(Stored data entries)
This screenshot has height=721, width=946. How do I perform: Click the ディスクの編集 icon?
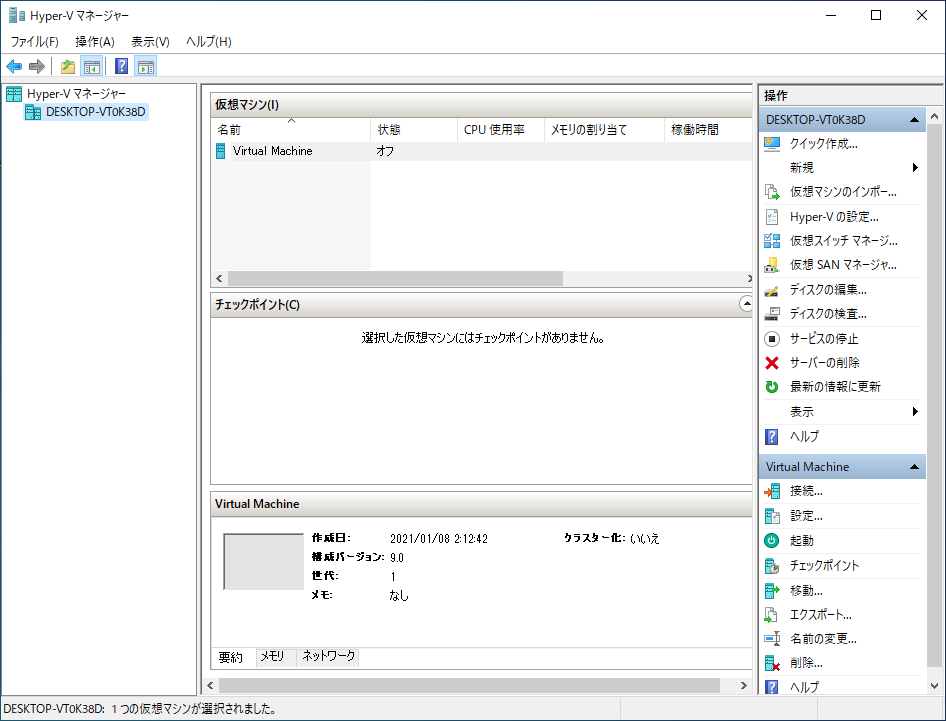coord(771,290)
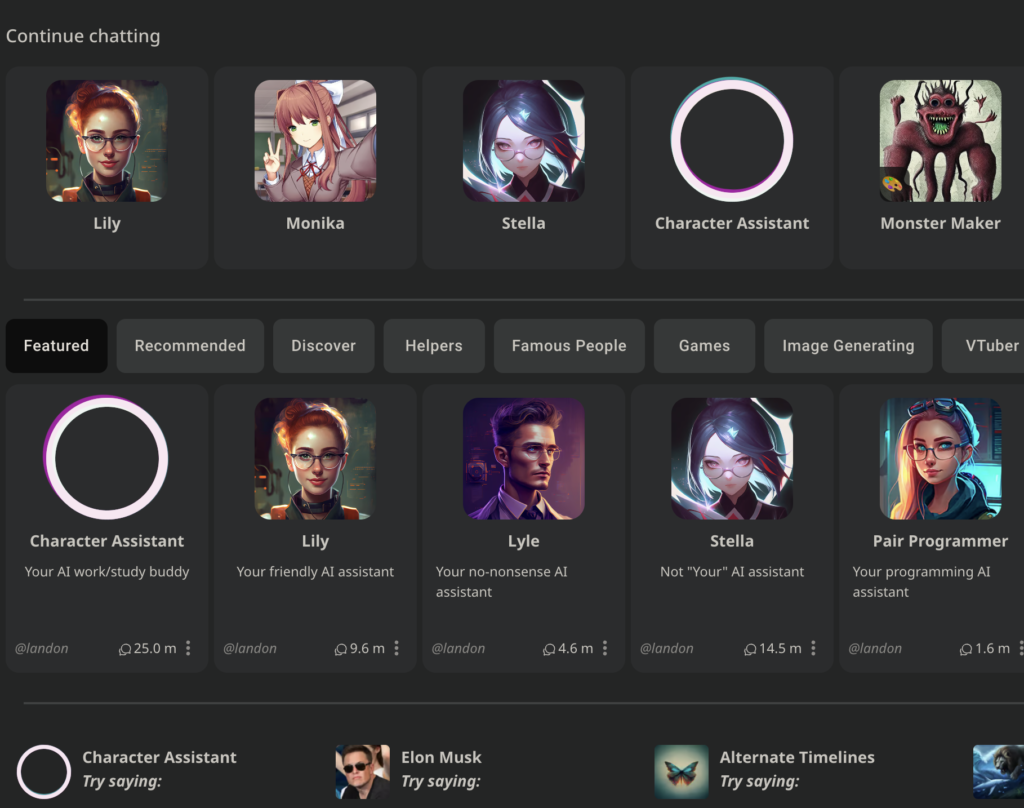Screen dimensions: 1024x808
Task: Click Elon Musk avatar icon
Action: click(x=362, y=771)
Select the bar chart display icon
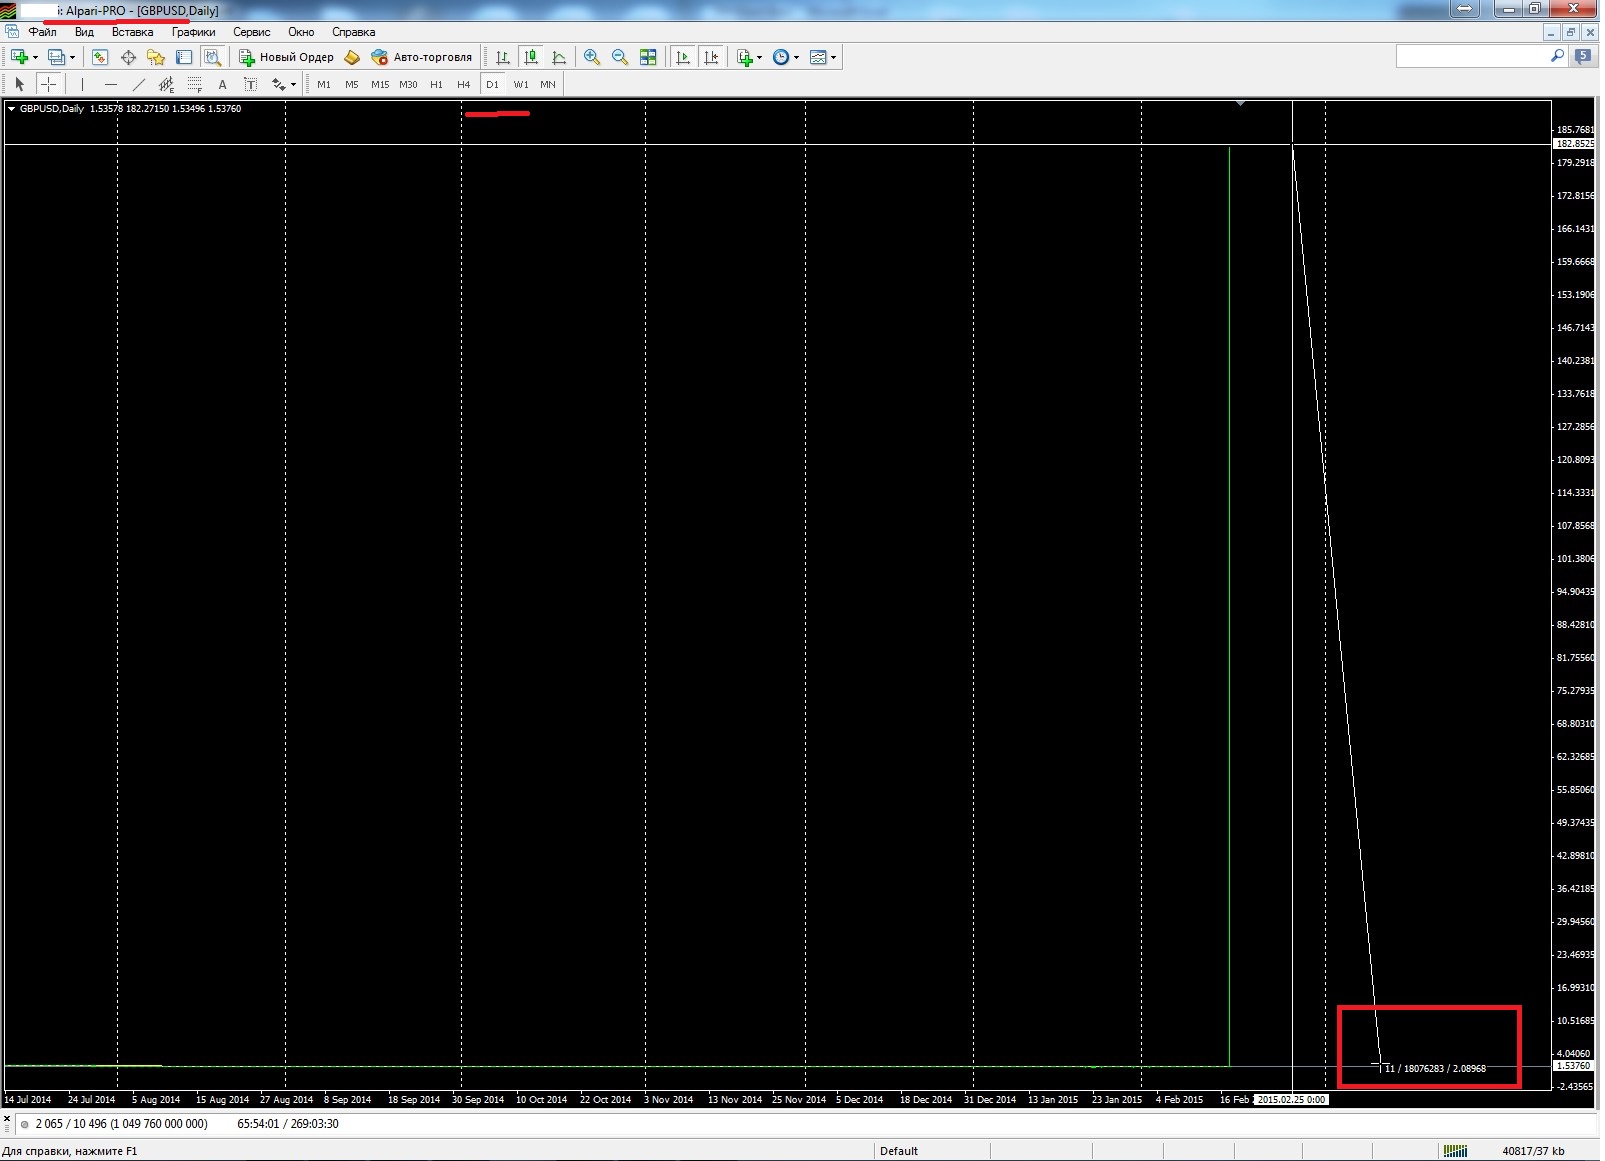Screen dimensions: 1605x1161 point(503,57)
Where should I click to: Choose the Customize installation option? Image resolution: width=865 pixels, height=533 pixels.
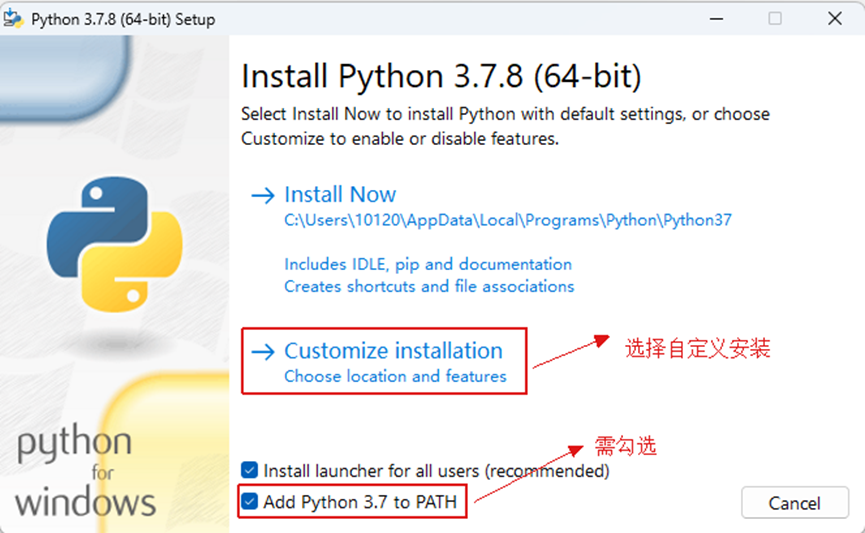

_Task to complete:_ Give every entry back unchanged, with no pictures.

_Task solution:_
This screenshot has height=721, width=946. How do I perform: Click the ディスクの編集 icon?
coord(771,290)
Screen dimensions: 1024x808
Task: Click Elon Musk avatar icon
Action: click(x=362, y=771)
Select the bar chart display icon
Screen dimensions: 1605x1161 point(503,57)
Where should I click to: Choose the Customize installation option? Image resolution: width=865 pixels, height=533 pixels.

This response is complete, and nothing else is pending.